**Records supplied**.

■ ■ ■

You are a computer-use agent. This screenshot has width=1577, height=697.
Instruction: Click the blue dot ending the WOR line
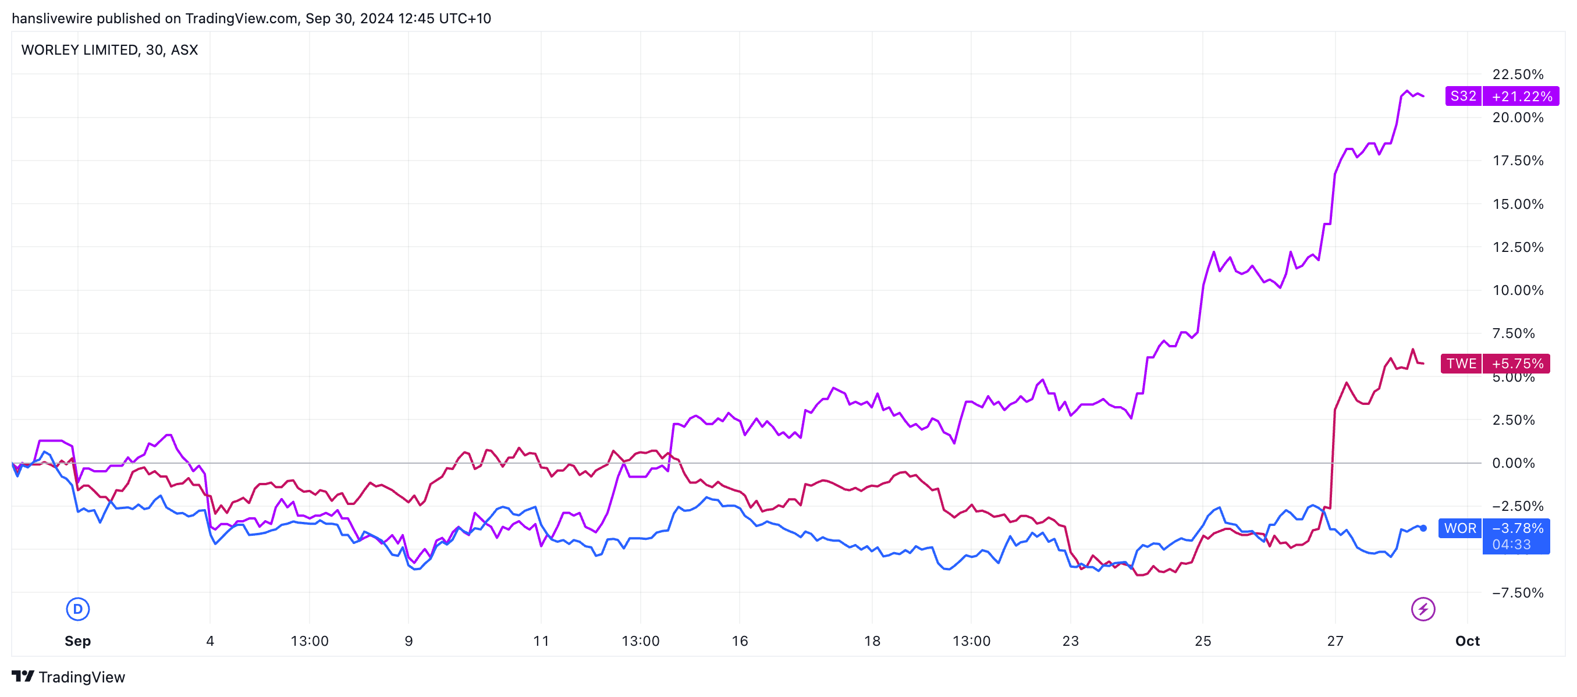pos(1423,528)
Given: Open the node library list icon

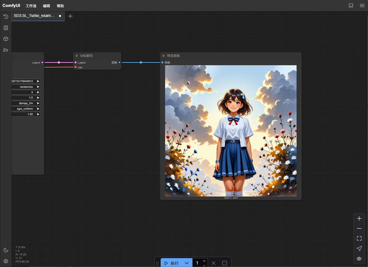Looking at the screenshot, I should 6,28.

■ ■ ■

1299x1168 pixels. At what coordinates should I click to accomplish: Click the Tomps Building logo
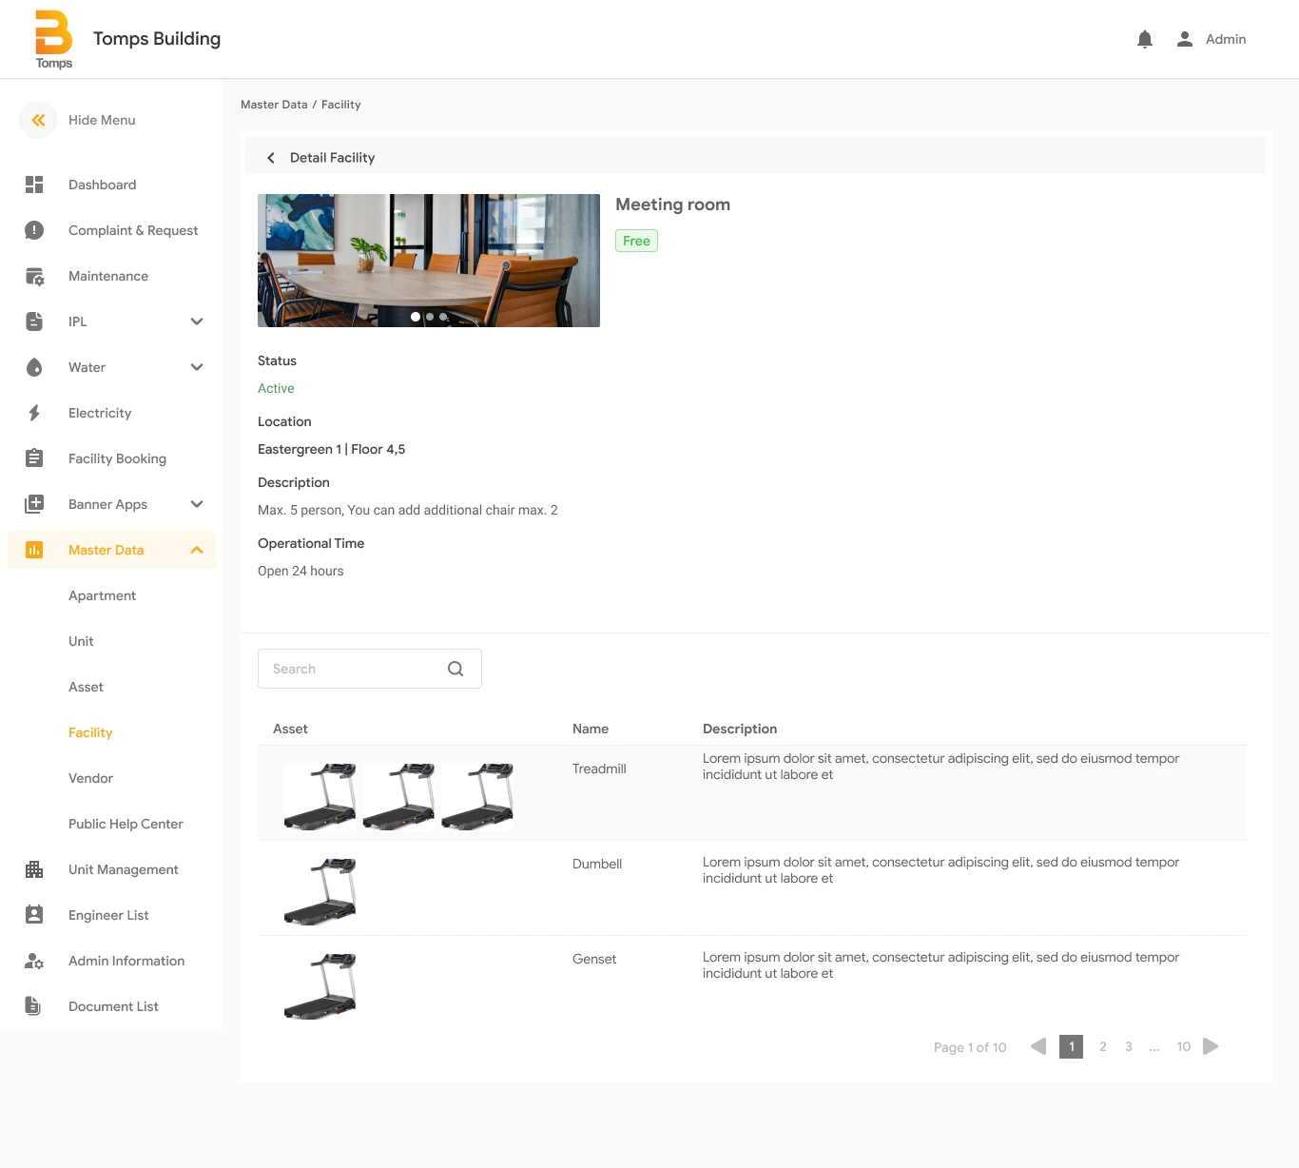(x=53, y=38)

■ ■ ■

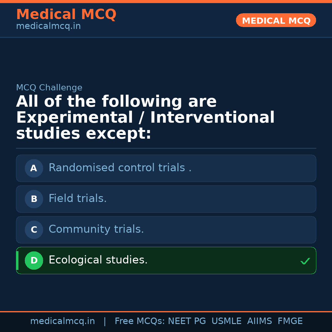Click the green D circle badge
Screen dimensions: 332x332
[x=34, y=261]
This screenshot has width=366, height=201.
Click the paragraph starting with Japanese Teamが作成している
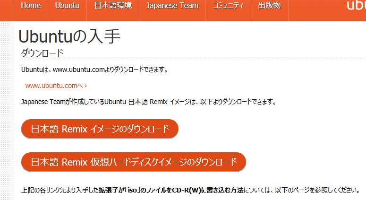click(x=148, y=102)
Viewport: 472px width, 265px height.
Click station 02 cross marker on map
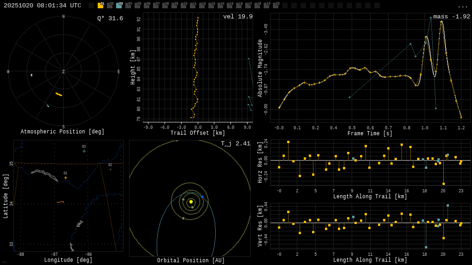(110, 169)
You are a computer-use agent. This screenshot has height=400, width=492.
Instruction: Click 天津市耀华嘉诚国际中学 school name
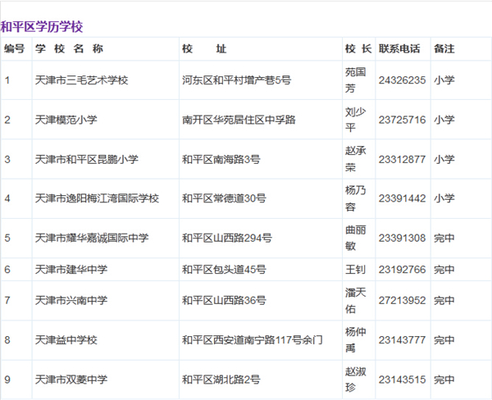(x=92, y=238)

■ ■ ■

**Your assignment**.
Copy each line of the listing above that includes the word "computer".

**Solution to the problem**.
You are a computer-use agent. This screenshot has width=1577, height=697.
You are a computer-use agent. This screenshot has height=400, width=492.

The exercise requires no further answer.